What are the solid definitions of algebraic number fields $\mathbb{Q}(\theta)$ and $\mathbb{Q}(\theta, \phi)$

Question

I have never seen a solid definition of what these objects are actually defined as or what they contain.

Answer 1

"Never have seen a solid definition". Werd, because this is the most basic notion at the starting point of all algebraic number theory.

1) If the elements added to $k$ are supposed to live in some ambient unspecified field $K$, then $k(\theta),k(\theta,\phi)$, etc. denote the smallest subfields containing $k$ and these elements, independently of any property of algebraicity or transcendance. The notations $k(X), k(X,Y)$, etc. (with capital letters) should be reserved for the fields of rational fractions in $X, (X,Y)$, etc. with coefficients in $k$. One defines analogously the rings $k[X]$ (=ring of polynomials) and $k[\theta]$ (= smallest subring, etc.) Note that the fields $k(X), k(\theta)$ are the fields of fractions of the rings $k[X]$ and $k[\theta]$.

2) The distinction between "algebraic" and "trancendental" appears with the notion of an annihilating (resp. minimal) polynomial $f(X)$ (resp. $m(X)$) of $\theta$. Because of the "universal property" of the polynomials, there exists a surjective homomorphism of rings $\Psi : k[X]\to k[\theta]$, with Ker $\psi = (m(X))$, the principal ideal generated by $m(X)$ (this comes from euclidian division), so that $k[X]/(m(X))\cong k[\theta]$. If $m(X)$ is the zero polynomial, then $k[X]\cong k[\theta]$, hence $k(X)\cong k(\theta)$, and $\theta$ is called transcendental over $k$. If $m(X)$ is not zero, its minimality implies its irreducibility, hence the maximality of the ideal $(m(X))$, so that $k[X]/(m(X))$ is a field, $k[\theta]=k(\theta)$, and $\theta$ is called algebraic over $k$.

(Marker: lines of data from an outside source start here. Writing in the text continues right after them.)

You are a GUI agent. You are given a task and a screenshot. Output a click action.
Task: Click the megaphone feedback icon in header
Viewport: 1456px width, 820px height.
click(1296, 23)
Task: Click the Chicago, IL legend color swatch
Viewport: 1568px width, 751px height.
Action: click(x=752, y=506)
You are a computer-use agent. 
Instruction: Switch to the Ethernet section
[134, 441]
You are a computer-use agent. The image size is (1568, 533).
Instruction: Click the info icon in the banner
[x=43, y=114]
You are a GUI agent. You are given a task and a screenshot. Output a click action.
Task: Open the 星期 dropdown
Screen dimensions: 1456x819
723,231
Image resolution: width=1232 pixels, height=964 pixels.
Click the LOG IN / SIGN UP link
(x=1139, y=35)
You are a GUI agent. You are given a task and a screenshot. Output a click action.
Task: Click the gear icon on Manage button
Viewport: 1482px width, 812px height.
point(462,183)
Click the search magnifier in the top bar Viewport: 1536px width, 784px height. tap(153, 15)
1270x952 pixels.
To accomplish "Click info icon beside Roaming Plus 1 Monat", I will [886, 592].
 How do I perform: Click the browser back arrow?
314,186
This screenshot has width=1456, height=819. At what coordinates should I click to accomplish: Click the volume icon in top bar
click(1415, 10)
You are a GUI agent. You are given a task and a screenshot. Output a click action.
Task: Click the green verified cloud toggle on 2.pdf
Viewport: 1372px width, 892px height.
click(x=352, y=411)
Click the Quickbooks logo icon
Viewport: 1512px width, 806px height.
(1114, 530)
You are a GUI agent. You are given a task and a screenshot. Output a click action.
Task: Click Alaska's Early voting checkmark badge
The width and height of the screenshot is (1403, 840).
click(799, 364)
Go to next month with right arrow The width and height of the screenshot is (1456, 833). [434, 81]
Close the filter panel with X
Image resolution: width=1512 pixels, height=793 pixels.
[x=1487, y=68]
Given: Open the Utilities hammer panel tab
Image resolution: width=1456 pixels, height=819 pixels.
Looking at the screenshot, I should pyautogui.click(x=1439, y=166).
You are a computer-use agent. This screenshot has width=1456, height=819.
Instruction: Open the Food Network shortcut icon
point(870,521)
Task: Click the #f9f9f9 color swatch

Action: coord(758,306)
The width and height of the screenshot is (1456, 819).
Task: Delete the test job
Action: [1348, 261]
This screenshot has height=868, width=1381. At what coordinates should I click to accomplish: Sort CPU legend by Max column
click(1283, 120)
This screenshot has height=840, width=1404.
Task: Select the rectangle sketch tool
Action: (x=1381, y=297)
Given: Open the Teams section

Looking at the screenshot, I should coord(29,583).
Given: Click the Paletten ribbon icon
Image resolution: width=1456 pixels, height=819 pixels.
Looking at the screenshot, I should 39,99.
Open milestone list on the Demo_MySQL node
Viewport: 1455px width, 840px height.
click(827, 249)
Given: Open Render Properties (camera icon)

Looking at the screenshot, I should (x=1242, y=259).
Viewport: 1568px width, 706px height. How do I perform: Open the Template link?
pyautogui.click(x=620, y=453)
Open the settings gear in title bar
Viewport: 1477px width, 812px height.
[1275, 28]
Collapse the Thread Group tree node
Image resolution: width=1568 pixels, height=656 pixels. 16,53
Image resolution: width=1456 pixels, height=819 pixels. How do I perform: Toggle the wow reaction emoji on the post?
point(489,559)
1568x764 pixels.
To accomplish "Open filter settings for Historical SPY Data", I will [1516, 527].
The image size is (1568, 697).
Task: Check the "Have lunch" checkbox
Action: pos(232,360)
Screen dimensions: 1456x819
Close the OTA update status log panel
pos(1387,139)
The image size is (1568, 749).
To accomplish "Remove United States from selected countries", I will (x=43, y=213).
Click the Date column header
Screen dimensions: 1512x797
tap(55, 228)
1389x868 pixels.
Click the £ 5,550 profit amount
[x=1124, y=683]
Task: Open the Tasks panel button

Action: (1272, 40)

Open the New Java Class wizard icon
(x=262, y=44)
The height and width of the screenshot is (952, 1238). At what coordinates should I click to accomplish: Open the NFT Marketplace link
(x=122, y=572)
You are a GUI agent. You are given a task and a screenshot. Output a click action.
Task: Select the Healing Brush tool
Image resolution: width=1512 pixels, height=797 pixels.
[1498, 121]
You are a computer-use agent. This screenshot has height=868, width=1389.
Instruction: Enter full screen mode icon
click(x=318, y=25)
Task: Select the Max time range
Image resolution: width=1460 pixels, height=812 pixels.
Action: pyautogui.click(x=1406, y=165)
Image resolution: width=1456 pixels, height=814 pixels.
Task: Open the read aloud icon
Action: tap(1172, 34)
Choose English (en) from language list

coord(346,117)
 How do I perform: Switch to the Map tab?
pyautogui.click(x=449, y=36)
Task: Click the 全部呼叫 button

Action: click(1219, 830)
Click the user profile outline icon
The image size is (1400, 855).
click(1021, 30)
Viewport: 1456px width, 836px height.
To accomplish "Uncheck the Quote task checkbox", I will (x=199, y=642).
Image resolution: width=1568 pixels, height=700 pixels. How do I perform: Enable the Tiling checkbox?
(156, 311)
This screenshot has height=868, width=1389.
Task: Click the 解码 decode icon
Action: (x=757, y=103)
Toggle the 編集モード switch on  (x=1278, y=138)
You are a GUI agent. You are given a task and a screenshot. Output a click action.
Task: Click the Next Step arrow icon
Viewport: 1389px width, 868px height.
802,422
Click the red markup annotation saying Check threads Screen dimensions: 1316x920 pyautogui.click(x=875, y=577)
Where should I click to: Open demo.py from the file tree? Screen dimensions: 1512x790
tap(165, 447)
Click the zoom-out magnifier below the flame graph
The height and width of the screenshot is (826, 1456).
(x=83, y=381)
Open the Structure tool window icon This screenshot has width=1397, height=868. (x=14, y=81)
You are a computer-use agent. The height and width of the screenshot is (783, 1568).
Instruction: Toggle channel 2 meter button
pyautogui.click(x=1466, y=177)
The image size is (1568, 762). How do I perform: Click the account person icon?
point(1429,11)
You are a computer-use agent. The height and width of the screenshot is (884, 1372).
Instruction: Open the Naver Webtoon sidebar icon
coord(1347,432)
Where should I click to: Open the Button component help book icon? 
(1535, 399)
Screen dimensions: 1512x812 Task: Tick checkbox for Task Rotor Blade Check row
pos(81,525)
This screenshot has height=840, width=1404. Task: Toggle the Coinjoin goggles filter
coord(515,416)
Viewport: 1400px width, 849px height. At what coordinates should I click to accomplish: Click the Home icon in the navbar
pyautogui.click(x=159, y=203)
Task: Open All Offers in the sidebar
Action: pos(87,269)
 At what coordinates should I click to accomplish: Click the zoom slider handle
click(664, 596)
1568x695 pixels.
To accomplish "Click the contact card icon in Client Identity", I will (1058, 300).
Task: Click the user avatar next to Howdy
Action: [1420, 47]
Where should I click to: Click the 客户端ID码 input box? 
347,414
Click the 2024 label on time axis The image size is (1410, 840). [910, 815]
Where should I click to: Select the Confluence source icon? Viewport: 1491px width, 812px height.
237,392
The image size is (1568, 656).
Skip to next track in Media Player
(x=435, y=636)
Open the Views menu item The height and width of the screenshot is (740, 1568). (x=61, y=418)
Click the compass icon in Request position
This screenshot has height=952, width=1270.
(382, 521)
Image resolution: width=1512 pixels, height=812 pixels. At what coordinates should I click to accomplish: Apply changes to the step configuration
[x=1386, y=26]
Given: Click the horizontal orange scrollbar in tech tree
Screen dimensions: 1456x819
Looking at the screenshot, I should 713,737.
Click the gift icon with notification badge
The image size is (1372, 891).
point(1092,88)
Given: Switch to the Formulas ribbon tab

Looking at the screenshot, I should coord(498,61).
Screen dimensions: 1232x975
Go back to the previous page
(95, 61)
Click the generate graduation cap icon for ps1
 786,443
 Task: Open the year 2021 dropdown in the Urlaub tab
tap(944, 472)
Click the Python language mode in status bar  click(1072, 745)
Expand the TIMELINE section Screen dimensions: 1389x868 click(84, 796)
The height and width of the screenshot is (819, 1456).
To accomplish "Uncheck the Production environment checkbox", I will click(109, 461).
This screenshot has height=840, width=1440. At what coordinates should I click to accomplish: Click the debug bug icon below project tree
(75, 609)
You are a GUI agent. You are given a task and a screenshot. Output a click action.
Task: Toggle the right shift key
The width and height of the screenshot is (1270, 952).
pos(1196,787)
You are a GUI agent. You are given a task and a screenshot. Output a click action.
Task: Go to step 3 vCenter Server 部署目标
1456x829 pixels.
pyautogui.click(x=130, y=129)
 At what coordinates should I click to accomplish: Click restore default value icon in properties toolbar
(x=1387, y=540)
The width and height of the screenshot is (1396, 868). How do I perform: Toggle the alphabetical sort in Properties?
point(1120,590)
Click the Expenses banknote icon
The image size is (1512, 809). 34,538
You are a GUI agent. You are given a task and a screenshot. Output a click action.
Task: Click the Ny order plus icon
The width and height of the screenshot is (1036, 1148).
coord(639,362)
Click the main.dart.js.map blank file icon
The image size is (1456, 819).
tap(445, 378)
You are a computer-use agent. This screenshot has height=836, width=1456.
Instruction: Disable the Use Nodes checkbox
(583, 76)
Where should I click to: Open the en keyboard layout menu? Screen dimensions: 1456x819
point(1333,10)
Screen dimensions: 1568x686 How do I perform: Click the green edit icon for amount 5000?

3) In a last step, we must prove the existence of an ambient field $K$. If $\theta$ is transcendental, no problem, just take $K=k(X)$. If $\theta$ is algebraic, it is certainly shown in your course (using the axiom of choice ?) that an "algebraic closure" $k^{alg}$ of $k$ can be constructed, and one just take $K=k^{alg}$ ./.